Entries for locating words and elements

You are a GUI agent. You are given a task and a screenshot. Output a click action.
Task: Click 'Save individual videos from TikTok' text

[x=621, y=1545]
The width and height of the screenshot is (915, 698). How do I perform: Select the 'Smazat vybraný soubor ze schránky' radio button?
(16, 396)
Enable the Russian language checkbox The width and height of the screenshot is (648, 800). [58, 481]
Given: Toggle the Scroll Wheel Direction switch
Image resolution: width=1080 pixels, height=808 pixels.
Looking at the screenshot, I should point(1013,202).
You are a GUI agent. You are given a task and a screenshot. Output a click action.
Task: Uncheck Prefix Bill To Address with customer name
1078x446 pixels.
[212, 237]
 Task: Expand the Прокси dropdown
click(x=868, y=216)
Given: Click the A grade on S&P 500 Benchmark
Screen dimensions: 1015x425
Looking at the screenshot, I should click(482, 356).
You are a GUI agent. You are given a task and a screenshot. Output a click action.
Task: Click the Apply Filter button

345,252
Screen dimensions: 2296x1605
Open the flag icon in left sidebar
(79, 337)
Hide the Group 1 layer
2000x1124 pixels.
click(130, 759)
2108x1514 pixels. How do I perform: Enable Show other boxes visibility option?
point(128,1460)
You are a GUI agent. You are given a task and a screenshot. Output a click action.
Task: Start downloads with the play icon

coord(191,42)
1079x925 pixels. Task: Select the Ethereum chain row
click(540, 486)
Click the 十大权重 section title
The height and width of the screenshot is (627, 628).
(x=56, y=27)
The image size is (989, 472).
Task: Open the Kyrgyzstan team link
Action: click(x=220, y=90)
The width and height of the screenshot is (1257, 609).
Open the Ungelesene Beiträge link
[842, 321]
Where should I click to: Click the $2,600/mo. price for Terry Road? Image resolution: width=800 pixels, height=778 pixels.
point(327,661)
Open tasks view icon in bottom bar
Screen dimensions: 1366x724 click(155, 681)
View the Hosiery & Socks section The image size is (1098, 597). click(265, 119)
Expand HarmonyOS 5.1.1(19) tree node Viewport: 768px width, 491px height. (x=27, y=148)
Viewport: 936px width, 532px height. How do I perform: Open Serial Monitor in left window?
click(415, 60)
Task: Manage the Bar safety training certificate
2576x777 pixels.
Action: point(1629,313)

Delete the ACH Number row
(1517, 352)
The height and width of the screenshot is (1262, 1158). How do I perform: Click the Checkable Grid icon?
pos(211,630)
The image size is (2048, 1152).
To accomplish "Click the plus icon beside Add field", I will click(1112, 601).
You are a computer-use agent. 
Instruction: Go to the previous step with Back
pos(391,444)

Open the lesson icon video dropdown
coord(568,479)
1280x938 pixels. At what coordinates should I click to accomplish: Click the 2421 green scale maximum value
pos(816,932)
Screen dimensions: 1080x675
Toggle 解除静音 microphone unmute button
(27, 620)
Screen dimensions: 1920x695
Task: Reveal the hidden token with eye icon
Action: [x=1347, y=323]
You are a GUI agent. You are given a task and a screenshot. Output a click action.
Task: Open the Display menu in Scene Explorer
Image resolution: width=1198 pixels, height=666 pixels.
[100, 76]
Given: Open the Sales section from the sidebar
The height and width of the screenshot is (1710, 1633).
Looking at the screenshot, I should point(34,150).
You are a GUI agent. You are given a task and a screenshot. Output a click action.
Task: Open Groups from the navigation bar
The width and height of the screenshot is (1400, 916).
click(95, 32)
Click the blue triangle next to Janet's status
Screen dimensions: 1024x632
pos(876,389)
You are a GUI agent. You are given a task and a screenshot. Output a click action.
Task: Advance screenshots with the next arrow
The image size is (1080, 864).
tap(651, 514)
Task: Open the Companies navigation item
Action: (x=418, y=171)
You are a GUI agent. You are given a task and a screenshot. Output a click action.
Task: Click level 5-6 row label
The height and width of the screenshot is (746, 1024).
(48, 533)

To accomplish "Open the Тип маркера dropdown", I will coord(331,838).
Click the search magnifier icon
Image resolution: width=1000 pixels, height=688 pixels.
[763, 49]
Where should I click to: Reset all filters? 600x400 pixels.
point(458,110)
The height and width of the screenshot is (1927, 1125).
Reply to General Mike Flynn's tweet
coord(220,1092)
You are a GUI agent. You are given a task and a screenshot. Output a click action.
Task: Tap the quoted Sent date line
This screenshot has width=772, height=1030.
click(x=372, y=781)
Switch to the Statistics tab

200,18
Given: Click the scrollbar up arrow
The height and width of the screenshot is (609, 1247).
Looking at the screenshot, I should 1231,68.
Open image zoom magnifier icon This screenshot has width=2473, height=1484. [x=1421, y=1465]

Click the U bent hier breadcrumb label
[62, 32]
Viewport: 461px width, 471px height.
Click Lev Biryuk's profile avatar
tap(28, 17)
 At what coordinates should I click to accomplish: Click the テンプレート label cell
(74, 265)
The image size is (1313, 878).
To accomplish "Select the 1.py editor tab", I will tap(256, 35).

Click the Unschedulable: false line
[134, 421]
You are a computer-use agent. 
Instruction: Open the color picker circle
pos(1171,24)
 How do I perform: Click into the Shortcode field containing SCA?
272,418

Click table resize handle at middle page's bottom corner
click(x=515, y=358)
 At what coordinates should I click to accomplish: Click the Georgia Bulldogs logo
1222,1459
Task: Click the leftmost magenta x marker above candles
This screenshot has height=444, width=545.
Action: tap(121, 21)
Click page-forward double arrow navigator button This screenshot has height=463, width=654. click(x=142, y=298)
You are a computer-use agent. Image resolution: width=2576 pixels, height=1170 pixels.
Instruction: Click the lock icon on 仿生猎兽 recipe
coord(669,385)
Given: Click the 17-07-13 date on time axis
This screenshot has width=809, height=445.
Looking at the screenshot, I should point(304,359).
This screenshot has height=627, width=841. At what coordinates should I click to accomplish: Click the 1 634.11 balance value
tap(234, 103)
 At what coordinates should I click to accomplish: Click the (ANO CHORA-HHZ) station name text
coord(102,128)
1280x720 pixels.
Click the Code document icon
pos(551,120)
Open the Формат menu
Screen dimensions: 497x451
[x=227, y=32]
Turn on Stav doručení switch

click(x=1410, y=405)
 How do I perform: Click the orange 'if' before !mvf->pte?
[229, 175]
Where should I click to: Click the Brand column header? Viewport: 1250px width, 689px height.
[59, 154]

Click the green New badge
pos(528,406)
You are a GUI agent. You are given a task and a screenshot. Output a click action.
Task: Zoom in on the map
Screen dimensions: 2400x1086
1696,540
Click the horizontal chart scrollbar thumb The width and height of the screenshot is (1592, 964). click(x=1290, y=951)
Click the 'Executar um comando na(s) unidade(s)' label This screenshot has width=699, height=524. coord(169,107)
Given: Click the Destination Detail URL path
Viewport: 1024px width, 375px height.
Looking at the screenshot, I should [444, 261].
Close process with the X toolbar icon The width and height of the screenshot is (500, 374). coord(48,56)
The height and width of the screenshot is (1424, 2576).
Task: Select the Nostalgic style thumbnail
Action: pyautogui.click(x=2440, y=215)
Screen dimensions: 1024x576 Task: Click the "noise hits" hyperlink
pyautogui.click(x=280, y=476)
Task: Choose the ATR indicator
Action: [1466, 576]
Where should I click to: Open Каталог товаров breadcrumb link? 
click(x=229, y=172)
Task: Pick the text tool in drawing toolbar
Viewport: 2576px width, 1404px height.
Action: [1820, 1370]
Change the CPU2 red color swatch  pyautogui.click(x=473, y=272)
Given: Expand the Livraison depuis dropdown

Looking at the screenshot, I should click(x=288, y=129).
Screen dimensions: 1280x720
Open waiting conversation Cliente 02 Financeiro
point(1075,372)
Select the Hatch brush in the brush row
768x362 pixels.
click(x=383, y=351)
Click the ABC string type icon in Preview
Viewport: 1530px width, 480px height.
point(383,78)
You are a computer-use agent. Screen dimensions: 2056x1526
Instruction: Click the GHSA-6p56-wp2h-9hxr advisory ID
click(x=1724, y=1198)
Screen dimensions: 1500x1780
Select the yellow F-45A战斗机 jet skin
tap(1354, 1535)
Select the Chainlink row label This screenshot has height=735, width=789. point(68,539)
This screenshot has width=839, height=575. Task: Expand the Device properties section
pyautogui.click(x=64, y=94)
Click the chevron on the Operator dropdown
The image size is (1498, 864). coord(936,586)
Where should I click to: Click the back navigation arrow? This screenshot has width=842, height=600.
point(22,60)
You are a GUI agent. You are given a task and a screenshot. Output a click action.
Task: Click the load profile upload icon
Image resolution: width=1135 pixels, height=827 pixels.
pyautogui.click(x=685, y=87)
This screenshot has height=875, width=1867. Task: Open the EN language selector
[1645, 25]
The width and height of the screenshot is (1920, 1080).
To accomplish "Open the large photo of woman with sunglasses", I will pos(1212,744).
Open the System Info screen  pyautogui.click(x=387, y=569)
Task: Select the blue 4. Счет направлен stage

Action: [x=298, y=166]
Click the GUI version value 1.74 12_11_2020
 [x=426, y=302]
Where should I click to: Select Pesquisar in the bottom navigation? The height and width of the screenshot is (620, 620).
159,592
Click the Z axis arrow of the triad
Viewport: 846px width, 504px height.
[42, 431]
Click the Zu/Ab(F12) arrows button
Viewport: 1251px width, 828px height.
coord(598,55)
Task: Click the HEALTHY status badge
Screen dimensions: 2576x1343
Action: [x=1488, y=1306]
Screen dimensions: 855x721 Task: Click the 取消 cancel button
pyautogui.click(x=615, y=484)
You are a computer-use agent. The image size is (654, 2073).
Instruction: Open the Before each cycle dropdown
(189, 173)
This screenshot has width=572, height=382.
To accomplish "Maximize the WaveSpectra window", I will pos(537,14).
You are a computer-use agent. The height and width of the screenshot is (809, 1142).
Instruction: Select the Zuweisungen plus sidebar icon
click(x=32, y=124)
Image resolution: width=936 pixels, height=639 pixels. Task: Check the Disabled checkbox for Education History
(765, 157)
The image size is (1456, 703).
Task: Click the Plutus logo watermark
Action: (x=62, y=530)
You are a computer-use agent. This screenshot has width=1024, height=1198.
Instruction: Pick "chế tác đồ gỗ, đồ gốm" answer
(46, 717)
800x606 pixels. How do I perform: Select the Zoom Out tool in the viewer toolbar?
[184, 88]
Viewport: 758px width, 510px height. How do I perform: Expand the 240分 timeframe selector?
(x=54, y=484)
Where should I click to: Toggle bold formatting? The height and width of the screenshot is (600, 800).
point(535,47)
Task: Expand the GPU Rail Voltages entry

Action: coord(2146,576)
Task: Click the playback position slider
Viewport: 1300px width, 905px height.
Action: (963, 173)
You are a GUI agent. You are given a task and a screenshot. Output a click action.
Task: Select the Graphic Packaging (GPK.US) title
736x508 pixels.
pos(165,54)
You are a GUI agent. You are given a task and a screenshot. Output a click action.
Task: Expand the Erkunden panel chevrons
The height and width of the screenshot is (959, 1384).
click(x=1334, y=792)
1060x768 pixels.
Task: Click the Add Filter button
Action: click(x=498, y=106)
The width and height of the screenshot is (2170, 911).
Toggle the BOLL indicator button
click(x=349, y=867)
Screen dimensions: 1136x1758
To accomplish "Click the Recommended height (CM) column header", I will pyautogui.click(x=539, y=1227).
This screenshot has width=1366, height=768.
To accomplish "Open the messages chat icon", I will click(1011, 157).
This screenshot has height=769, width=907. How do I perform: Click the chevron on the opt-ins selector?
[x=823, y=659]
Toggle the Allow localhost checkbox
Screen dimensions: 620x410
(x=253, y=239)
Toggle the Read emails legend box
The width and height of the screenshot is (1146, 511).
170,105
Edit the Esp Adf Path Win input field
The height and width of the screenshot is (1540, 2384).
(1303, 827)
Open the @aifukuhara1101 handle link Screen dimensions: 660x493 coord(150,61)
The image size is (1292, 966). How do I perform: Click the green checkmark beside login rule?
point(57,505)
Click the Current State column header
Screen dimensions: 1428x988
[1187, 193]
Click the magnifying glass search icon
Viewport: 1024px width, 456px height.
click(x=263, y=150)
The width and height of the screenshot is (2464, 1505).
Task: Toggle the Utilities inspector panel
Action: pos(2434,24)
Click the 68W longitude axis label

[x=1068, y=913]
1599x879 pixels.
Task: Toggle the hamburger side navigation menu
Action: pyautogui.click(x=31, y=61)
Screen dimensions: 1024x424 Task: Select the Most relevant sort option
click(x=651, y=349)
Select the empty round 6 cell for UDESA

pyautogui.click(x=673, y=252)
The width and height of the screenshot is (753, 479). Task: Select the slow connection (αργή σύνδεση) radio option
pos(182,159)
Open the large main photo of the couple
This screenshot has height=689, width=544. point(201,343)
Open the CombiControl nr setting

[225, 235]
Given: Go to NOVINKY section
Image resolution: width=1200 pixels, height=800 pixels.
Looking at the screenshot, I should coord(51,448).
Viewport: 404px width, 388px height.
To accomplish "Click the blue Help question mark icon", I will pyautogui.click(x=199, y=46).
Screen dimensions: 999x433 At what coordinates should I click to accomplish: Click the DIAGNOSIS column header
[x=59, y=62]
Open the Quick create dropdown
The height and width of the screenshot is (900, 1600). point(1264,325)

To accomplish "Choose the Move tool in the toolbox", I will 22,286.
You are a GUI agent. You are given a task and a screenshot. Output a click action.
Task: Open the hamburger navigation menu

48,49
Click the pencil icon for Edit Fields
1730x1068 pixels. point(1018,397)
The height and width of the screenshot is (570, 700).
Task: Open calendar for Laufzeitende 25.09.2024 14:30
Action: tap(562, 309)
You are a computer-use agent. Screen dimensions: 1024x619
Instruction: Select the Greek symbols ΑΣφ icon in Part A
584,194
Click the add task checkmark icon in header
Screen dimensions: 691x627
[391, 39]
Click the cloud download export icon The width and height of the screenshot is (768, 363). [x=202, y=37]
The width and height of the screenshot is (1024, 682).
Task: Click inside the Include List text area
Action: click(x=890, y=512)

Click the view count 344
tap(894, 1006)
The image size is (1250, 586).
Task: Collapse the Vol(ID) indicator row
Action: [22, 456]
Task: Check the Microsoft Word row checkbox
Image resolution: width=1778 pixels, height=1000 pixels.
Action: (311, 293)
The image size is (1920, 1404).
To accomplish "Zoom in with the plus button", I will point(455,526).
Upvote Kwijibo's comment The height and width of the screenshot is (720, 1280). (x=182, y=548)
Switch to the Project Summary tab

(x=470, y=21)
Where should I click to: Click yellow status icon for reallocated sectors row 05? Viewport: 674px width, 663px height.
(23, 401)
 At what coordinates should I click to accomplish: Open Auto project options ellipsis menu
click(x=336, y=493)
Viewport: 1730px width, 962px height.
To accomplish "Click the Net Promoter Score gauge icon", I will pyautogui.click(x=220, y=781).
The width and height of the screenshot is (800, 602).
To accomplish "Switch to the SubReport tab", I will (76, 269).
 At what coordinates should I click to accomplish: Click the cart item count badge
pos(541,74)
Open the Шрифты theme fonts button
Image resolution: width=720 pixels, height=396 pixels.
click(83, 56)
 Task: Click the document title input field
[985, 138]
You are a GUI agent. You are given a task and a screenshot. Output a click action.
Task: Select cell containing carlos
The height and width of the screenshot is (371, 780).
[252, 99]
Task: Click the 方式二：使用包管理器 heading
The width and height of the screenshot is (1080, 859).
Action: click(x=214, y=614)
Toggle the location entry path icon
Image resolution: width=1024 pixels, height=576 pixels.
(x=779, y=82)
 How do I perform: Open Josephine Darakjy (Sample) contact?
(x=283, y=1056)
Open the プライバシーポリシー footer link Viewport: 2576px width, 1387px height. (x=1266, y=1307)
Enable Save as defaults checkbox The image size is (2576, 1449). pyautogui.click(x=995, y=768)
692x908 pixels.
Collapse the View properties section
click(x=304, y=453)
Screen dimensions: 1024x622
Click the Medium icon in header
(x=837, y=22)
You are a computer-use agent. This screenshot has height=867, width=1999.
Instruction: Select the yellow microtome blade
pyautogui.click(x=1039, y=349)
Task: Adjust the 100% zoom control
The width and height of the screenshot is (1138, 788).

(REQUIRED WORK) Please arrange the rows from the line with "How do I perform: Click into" to the line with "pos(528,406)" as a JSON list of strings, one string per line, leaving out blank lines.

(OUTPUT FOR THIS EXERCISE)
[
  " How do I perform: Click into the Shortcode field containing SCA?",
  "272,418",
  "Click table resize handle at middle page's bottom corner",
  "click(x=515, y=358)",
  " At what coordinates should I click to accomplish: Click the Georgia Bulldogs logo",
  "1222,1459",
  "Task: Click the leftmost magenta x marker above candles",
  "This screenshot has height=444, width=545.",
  "Action: tap(121, 21)",
  "Click page-forward double arrow navigator button This screenshot has height=463, width=654. click(x=142, y=298)",
  "You are a computer-use agent. Image resolution: width=2576 pixels, height=1170 pixels.",
  "Instruction: Click the lock icon on 仿生猎兽 recipe",
  "coord(669,385)",
  "Given: Click the 17-07-13 date on time axis",
  "This screenshot has width=809, height=445.",
  "Looking at the screenshot, I should point(304,359).",
  "This screenshot has height=627, width=841. At what coordinates should I click to accomplish: Click the 1 634.11 balance value",
  "tap(234, 103)",
  " At what coordinates should I click to accomplish: Click the (ANO CHORA-HHZ) station name text",
  "coord(102,128)",
  "1280x720 pixels.",
  "Click the Code document icon",
  "pos(551,120)",
  "Open the Формат menu",
  "Screen dimensions: 497x451",
  "[x=227, y=32]",
  "Turn on Stav doručení switch",
  "click(x=1410, y=405)",
  " How do I perform: Click the orange 'if' before !mvf->pte?",
  "[229, 175]",
  "Where should I click to: Click the Brand column header? Viewport: 1250px width, 689px height.",
  "[59, 154]",
  "Click the green New badge",
  "pos(528,406)"
]